Come adattate il gioco alle diverse persone e alle esigenze specifiche delle aziende?
«Utilizziamo logiche simili a quelle dei videogiochi immersivi, in cui le sfide vengono calibrate e personalizzate in base alla tipologia di giocatore. Oggi esiste un gioco principale, CyberNemesis, affiancato da quelle che chiamiamo “side quest”: storie e sfide parallele, collegate alla trama principale ma costruite su scenari reali e su misura per specifiche comunità aziendali. In tal modo riusciamo a rispondere a esigenze formative molto precise, che variano da realtà a realtà. In roadmap abbiamo inoltre l’implementazione di funzionalità di intelligenza artificiale che modificheranno la difficoltà degli scenari in base alle capacità dell’utente; questa parte è ancora in sviluppo».

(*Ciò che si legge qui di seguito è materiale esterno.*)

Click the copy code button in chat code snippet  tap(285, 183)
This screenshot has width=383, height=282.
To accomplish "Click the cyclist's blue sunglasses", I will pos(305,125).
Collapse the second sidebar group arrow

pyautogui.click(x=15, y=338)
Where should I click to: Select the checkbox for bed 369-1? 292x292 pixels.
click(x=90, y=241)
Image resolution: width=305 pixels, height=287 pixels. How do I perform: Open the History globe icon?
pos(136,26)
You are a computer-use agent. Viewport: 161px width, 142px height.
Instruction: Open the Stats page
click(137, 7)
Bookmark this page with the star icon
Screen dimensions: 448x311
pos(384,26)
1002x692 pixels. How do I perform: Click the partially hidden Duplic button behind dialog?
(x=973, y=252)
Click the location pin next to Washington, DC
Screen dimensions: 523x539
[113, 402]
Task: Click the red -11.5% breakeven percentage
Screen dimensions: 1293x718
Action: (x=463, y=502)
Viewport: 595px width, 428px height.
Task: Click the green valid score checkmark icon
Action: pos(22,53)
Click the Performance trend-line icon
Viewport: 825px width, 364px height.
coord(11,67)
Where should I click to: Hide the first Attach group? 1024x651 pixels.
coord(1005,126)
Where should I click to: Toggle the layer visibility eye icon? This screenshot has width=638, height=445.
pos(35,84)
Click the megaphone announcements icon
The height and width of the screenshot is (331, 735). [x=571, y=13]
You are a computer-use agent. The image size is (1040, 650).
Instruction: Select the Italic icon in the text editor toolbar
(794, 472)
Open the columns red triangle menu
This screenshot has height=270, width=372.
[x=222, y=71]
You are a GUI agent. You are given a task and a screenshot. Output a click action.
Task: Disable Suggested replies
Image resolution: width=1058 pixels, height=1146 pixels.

Parliamo dell’esperienza immersiva: come funziona concretamente?
«Si tratta di un’esperienza immersiva a 360 gradi, ma non esclusivamente legata all’uso di un visore, che sarebbe troppo limitante in ambito aziendale. Nella sua versione base, CyberNemesis è accessibile via internet come un ambiente tridimensionale immersivo. Chi lo desidera può però indossare un visore e vivere l’esperienza in prima persona, muovendosi fisicamente all’interno degli scenari digitali e affrontando direttamente le sfide di gioco».
Questo approccio pone anche questioni legate all’accessibilità. Come le affrontate?
«Proprio per questo abbiamo sviluppato un gioco multipiattaforma. Tutti possono accedere all’esperienza immersiva come simulazione tridimensionale gamificata; non tutti, ovviamente, possono utilizzare un visore, semplicemente perché non tutti ne dispongono. Il gioco, però, si adatta al dispositivo dell’utente, garantendo l’accesso all’esperienza formativa».
Guardando al futuro, come pensate evolverà la cybersecurity e quali sono i prossimi passi di AnotheReality?
«Stiamo lavorando all’arricchimento del prodotto con funzionalità di intelligenza artificiale che permetteranno una personalizzazione completa dell’esperienza sulla base del singolo utente. L’obiettivo è arrivare all’autogenerazione di scenari immersivi personalizzati, sfruttando le potenzialità dell’AI. Parallelamente, immaginiamo la nascita di altri giochi, sul modello di CyberNemesis, con nuove storie e punti di vista per ampliare la formazione sulla cybersecurity. È chiaro che anche il crimine informatico continuerà a evolversi, ma noi vogliamo farci trovare pronti».
I nativi digitali sono meno esposti a questi rischi o è un eccesso di ottimismo?
«Dal mio punto di vista è una lettura corretta. I nativi digitali sono più abituati a riconoscere le truffe perché le incontrano fin dai primi giorni in cui utilizzano un dispositivo. Le generazioni che sono entrate nel mondo digitale più tardi fanno invece un po’ più fatica. Soluzioni come CyberNemesis si rivolgono a tutti i target, ma risultano particolarmente utili per chi lavora in azienda da più anni e ha bisogno di essere maggiormente guidato nelle scelte da compiere».